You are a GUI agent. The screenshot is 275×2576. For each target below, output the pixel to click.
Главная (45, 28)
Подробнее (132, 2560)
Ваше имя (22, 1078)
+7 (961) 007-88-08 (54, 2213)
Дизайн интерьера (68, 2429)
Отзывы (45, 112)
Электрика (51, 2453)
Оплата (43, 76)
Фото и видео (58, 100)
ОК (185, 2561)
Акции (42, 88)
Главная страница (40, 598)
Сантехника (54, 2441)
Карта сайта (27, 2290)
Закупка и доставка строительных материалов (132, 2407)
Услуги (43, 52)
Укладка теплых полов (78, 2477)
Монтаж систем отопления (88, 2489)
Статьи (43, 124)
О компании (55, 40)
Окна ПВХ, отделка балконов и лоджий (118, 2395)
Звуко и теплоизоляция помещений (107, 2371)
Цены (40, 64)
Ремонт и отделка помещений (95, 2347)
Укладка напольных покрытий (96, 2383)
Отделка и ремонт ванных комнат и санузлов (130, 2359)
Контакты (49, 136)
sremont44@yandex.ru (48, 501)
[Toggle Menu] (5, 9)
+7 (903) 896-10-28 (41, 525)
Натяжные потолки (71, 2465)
--
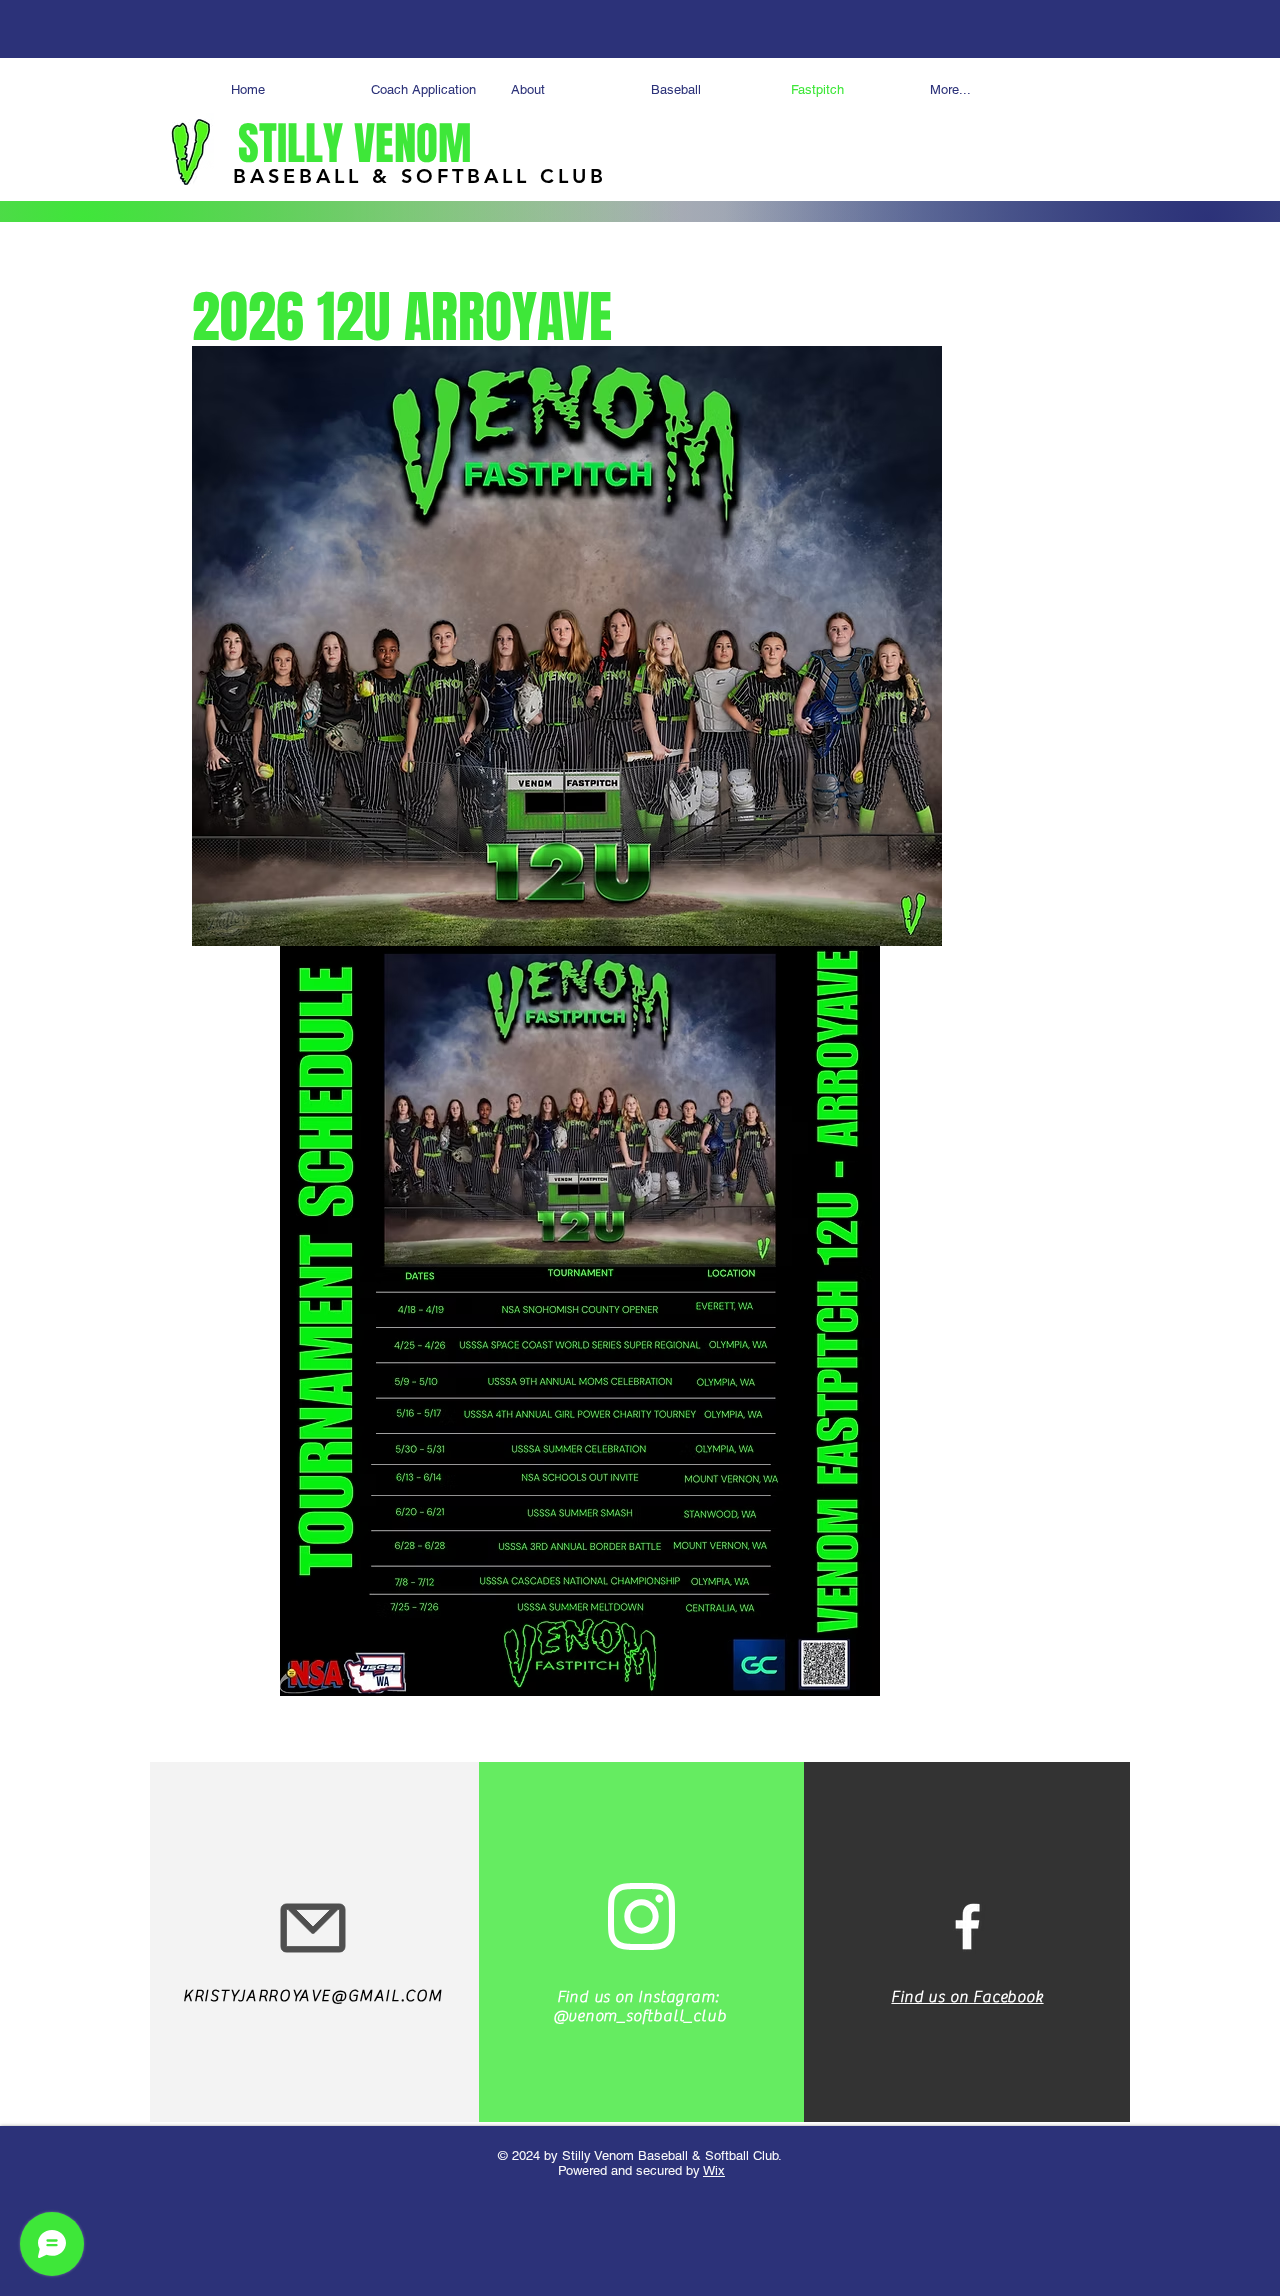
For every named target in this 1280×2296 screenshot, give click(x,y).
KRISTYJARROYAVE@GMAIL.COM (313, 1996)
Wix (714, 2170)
...
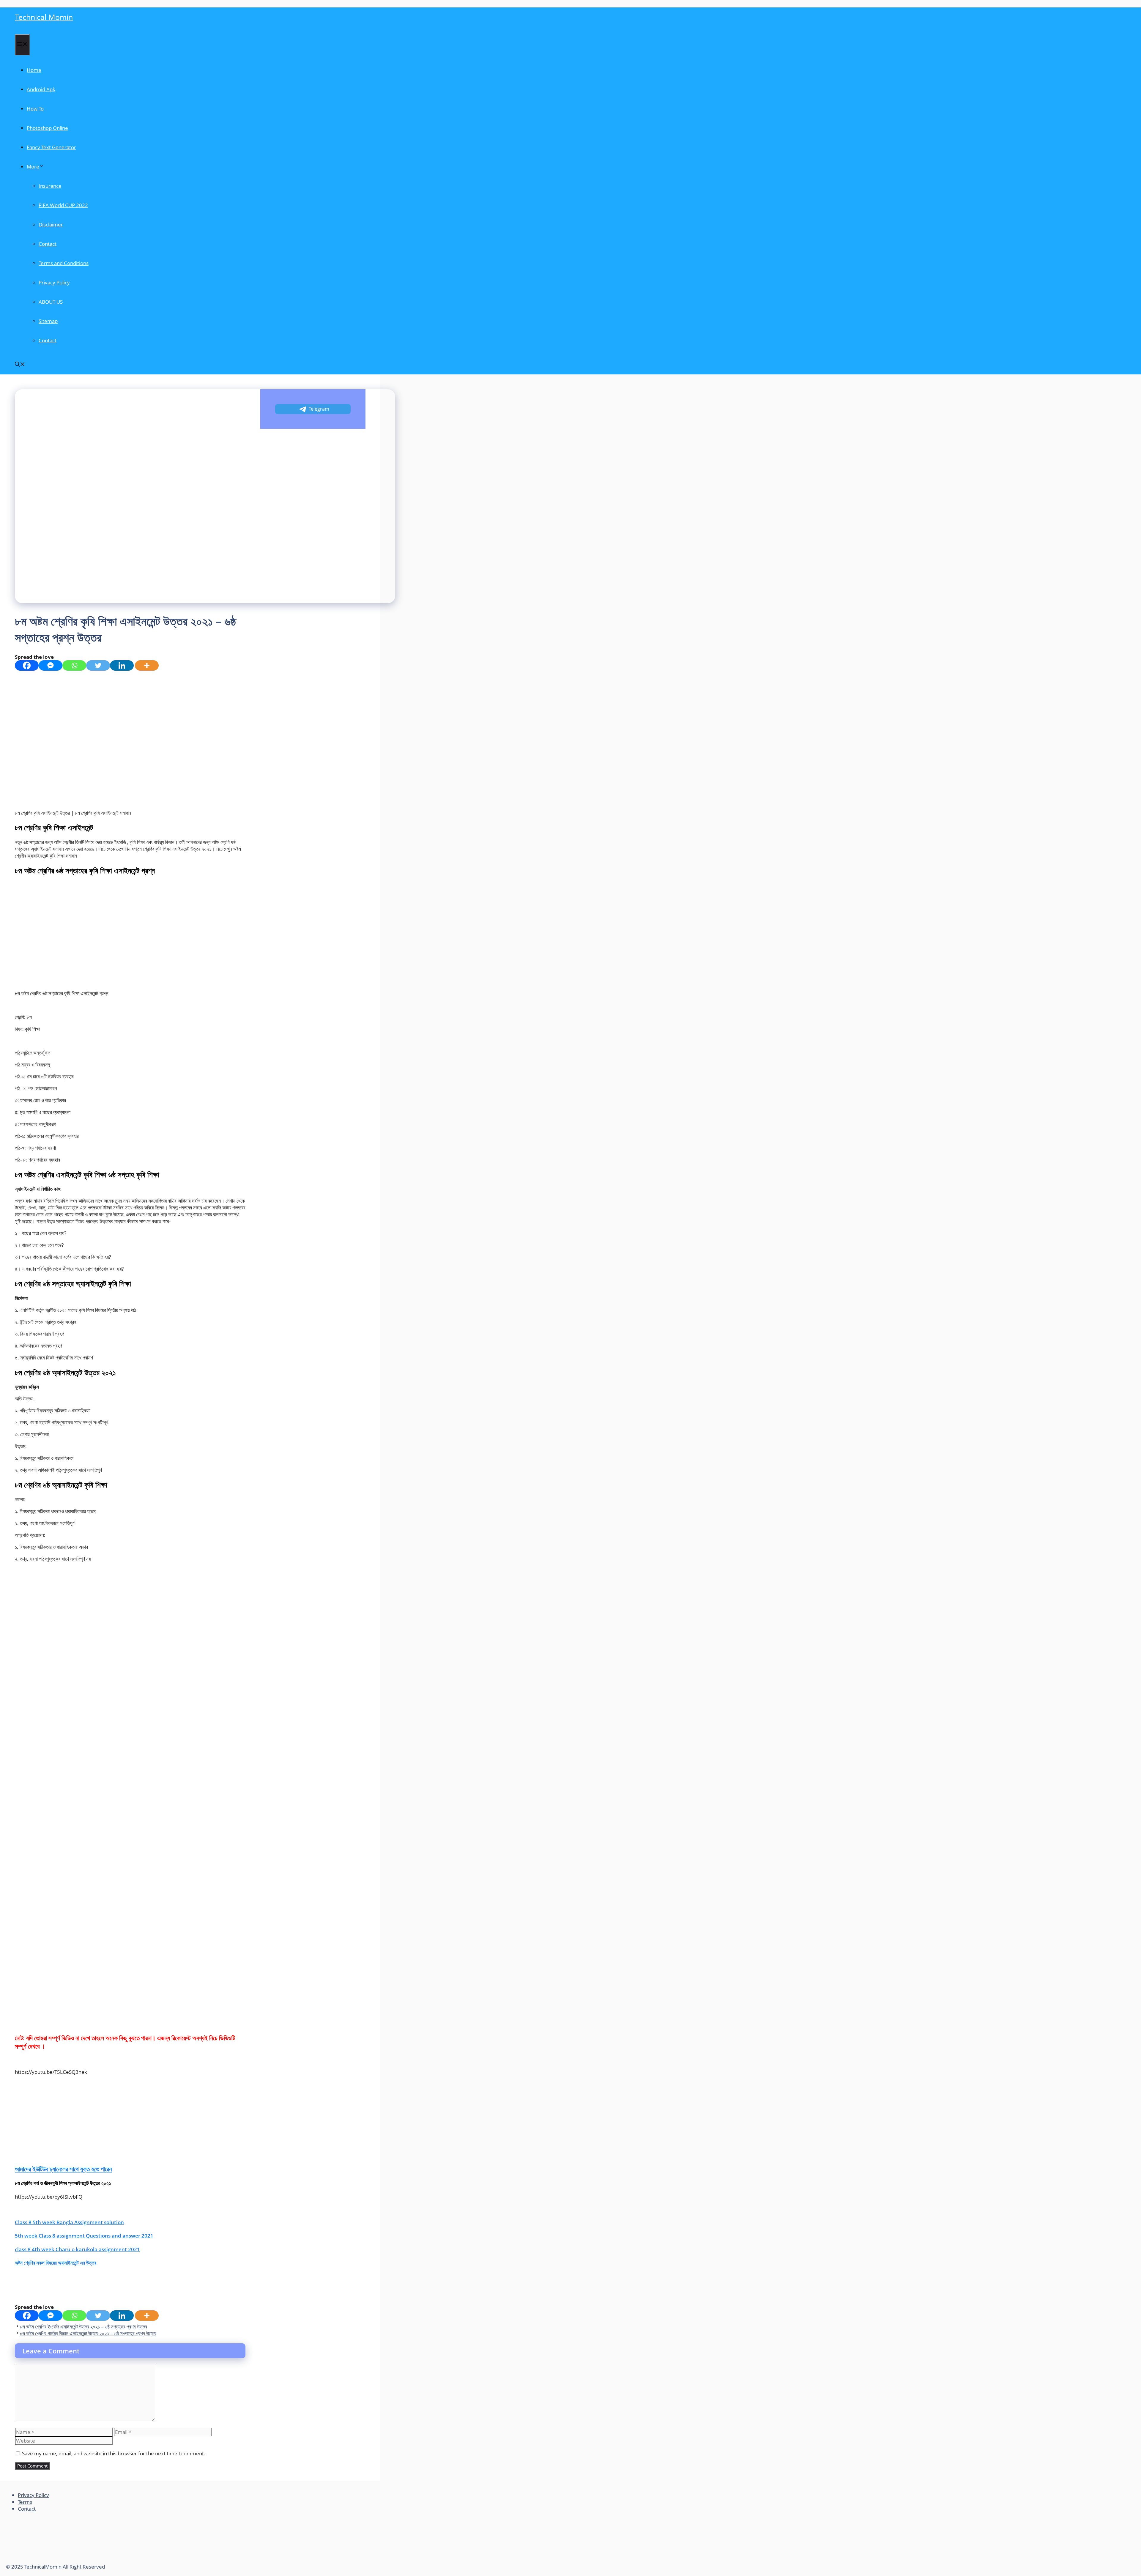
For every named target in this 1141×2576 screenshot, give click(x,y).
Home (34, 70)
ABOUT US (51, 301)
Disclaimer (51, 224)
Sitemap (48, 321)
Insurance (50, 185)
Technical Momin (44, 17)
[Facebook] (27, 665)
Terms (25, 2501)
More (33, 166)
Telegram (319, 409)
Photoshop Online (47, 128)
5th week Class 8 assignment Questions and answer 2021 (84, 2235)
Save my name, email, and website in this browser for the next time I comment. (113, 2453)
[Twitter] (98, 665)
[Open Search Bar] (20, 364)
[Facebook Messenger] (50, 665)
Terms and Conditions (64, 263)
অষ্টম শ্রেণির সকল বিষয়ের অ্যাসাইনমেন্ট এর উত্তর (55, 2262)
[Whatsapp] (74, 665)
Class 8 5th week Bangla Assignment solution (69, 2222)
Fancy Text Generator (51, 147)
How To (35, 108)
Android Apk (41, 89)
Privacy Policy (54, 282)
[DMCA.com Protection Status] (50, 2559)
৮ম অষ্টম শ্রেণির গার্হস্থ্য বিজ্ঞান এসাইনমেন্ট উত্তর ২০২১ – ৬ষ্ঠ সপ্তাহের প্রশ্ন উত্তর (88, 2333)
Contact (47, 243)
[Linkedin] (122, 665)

§ Exercise requirements: Take the entries above and return only the lines from the one with "5th week Class" to the one with "[Linkedin] (122, 665)", both included, unchanged.

§ Written reply:
5th week Class 8 assignment Questions and answer 2021 (84, 2235)
Save my name, email, and website in this browser for the next time I comment. (113, 2453)
[Twitter] (98, 665)
[Open Search Bar] (20, 364)
[Facebook Messenger] (50, 665)
Terms and Conditions (64, 263)
অষ্টম শ্রেণির সকল বিষয়ের অ্যাসাইনমেন্ট এর উত্তর (55, 2262)
[Whatsapp] (74, 665)
Class 8 5th week Bangla Assignment solution (69, 2222)
Fancy Text Generator (51, 147)
How To (35, 108)
Android Apk (41, 89)
Privacy Policy (54, 282)
[DMCA.com Protection Status] (50, 2559)
৮ম অষ্টম শ্রেণির গার্হস্থ্য বিজ্ঞান এসাইনমেন্ট উত্তর ২০২১ – ৬ষ্ঠ সপ্তাহের প্রশ্ন উত্তর (88, 2333)
Contact (47, 243)
[Linkedin] (122, 665)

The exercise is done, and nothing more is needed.